Graticule was launched in 2015, and when Levinson was interviewed in September, six months into the COVID-19 pandemic, he already had a clear vision of how his company would continue to operate in whatever turns out to be the “new normal,” post-pandemic reality.

“Two things have come out of it for me,” he says. “One is decentralization; requiring less office space — not zero, but somewhat of a footprint that’s going to be less — I think is pretty obvious. The other thing that I think is an unequivocal positive is the marginal travel that one used to do, right? I mean, I’d get on a plane and go to Sydney for a day and a half, or Tokyo for 48 hours. Those days, in my opinion, are all gone because the only reason you did it is it was socially sort of required.

“Now I don’t think anybody requires that. People accept Zoom or the equivalent as an alternative, and therefore your travel now will be around … more meaningful, longer, higher value-added type stuff, and you can dispense with the so-called marginal travel. That’s not great for the travel or airline business, but it’s good for virtually everyone else in business because you become more efficient and can actually get a lot more done, given the expectations.”

Apart from global finance, Levinson is eager to assist his hometown. He’s an avid supporter of the Detroit Children’s Fund, a nonprofit focused on improving educational outcomes in the city through investments that expand already successful schools and improve those that are substandard. The ultimate goal is for every child in Detroit to receive a top-notch education. Founded by Levinson in 2014, he helped launch the fund with a $10 million gift.

“It’s my biggest philanthropic endeavor,” he says. “I’m really pleased to be part of an organization that’s doing really good stuff and fostering real change in the city, and that’s part of the requirement for the future growth and dynamism of the city.”

Levinson, 50, has gotten more than his share of publicity for some of the perks his stunning success has brought to the forefront — late last year he paid $20 million for fashion icon Tom Ford’s house in Bel Air, Calif., designed by famed architect Richard Neutra. The transaction came after he paid nearly $40 million for a two-acre lot across the street. Levinson also owns homes in Singapore, Tokyo, and Amagansett, N.Y.

The wealth, as it turns out, was a lot for even Levinson himself to handle, along with his family. As a result, he and his wife, Brittany, made a commitment several years ago to a significant lifestyle adjustment for themselves and their young children.
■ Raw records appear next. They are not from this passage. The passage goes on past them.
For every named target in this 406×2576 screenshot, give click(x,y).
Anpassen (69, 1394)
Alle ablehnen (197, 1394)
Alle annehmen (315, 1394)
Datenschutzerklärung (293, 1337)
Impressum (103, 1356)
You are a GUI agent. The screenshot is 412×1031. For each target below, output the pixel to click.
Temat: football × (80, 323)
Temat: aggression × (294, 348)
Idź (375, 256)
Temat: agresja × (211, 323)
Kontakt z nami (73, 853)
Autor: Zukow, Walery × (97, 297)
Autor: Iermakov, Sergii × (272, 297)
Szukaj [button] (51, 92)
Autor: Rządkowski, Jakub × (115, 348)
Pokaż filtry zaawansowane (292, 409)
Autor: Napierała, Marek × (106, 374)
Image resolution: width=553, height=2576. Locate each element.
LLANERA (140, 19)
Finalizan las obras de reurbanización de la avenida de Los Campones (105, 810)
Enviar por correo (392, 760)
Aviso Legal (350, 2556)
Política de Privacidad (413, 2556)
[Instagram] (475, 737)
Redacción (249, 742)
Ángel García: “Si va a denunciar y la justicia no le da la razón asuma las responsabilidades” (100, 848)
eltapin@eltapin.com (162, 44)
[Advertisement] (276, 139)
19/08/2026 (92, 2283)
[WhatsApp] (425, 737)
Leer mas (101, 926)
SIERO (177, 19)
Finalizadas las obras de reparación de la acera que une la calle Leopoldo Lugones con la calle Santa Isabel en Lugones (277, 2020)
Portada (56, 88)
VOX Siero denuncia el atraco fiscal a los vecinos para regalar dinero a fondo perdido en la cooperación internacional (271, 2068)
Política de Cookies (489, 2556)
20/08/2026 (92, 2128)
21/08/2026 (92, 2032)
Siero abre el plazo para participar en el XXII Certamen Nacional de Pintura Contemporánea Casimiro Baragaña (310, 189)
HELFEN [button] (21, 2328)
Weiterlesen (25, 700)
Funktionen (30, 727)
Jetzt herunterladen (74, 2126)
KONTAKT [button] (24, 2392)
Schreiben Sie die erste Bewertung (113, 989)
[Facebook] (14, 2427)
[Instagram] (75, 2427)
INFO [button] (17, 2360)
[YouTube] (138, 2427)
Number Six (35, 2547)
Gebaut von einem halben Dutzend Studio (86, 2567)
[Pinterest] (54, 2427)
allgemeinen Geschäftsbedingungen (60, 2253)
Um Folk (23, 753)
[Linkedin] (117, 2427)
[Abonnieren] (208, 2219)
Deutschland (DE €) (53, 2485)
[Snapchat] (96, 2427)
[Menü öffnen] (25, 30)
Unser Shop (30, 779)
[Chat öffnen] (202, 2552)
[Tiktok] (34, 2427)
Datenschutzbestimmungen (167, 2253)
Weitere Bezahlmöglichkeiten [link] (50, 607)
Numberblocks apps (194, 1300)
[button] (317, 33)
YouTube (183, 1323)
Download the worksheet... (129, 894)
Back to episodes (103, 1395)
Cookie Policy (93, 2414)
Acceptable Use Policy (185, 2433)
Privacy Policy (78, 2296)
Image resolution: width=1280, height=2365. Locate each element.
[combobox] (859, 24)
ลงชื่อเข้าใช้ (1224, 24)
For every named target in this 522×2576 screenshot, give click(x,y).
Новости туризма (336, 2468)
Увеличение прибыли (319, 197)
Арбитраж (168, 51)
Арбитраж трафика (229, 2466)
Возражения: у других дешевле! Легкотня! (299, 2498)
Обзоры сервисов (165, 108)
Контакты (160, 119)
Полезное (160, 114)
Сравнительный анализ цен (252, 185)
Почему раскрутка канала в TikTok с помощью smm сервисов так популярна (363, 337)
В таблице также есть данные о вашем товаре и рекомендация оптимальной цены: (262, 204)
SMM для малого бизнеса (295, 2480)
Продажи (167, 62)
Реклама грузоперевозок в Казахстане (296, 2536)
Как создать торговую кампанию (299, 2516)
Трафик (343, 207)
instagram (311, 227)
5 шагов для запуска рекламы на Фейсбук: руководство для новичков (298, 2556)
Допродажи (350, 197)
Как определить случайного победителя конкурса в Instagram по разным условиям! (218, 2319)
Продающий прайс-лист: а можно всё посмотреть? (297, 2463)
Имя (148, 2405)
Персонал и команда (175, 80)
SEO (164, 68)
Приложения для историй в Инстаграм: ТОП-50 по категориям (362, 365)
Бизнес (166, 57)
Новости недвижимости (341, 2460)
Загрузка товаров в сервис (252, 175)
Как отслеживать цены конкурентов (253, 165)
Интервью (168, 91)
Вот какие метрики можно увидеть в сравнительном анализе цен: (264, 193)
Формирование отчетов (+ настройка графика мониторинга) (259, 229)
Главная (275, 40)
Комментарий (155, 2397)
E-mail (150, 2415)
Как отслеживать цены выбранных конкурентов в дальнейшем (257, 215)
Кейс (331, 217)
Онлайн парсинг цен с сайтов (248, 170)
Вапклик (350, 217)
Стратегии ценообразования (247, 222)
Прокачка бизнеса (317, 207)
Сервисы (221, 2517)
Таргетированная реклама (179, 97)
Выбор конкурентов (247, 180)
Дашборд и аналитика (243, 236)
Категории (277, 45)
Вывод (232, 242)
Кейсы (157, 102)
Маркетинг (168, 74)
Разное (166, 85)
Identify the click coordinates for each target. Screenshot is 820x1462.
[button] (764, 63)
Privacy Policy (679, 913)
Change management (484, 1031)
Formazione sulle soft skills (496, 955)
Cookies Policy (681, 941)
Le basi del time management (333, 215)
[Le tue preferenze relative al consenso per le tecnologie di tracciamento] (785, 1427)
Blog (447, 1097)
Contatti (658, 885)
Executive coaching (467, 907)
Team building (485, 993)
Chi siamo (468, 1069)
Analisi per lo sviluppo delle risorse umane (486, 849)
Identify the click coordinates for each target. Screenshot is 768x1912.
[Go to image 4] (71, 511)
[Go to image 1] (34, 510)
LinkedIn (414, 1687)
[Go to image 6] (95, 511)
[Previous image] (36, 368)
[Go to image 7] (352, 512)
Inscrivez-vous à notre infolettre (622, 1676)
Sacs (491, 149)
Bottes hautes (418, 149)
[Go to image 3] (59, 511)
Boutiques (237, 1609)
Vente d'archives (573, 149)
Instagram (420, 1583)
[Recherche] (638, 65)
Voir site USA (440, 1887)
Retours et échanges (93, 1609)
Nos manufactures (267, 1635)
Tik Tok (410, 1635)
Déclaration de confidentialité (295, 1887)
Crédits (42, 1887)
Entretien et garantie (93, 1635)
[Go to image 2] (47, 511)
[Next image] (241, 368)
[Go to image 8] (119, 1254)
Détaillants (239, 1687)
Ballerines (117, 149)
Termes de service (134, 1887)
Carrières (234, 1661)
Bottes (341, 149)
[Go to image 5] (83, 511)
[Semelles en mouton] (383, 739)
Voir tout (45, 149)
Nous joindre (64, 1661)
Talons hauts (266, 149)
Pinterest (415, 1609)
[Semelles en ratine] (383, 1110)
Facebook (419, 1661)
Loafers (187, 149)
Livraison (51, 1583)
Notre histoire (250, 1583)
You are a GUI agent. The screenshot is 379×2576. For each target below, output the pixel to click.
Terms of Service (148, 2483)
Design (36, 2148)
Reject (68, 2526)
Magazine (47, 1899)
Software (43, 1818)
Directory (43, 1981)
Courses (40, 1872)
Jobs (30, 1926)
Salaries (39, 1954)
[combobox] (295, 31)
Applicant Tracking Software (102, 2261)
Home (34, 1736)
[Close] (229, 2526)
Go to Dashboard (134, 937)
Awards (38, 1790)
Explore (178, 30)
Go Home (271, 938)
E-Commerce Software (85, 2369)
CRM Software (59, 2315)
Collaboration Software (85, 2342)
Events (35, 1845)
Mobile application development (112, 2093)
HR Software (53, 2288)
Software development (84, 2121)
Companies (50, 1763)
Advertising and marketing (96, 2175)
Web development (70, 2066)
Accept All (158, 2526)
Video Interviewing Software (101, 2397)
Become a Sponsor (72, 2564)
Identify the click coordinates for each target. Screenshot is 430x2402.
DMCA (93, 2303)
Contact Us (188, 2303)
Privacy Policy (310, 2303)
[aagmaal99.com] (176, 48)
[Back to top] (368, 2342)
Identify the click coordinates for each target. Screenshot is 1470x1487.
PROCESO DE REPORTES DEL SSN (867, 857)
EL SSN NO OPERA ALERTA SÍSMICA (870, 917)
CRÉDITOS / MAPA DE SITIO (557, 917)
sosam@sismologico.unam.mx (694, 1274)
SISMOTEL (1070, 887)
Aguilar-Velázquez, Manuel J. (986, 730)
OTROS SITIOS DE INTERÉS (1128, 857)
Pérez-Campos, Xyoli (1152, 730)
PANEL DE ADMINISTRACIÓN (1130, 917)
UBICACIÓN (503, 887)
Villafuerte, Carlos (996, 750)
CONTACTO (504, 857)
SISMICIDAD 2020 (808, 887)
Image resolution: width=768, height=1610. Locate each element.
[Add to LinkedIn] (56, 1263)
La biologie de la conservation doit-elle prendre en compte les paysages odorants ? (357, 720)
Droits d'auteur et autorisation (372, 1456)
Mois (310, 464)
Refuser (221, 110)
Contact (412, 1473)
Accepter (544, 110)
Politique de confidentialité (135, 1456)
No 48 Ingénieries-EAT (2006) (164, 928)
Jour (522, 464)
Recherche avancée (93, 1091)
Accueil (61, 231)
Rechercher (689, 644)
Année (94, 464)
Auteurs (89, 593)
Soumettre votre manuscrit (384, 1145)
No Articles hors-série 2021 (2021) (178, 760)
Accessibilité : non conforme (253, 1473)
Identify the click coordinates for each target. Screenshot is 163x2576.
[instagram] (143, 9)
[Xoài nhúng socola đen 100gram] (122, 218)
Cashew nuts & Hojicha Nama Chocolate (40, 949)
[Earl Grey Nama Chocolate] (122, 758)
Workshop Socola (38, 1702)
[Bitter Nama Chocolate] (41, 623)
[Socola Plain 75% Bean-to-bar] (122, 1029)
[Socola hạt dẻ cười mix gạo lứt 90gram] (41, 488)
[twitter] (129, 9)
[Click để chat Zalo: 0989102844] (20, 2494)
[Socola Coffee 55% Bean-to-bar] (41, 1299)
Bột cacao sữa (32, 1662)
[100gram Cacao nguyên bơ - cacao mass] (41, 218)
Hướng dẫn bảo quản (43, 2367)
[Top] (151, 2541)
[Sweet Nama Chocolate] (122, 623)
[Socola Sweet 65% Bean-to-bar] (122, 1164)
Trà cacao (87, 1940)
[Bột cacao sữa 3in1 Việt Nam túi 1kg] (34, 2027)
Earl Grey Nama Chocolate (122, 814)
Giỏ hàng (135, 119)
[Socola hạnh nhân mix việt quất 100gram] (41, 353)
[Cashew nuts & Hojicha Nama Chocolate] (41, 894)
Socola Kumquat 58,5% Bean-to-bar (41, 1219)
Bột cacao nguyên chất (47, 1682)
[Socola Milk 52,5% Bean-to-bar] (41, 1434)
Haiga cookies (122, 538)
“I made a big effort to simplify my life dramatically into just certain verticals or segments,” he says. “One is obviously work, the other is family, and the third is basically health and fitness. After that there’s not a whole lot of time for anything else. You just realize what’s important and you sort of dispense with all the B.S. And I work around each of those segments tirelessly.

“I really believe that if you’re doing something that you’re really excited about and you’re extremely interested and motivated, then it doesn’t feel like work.”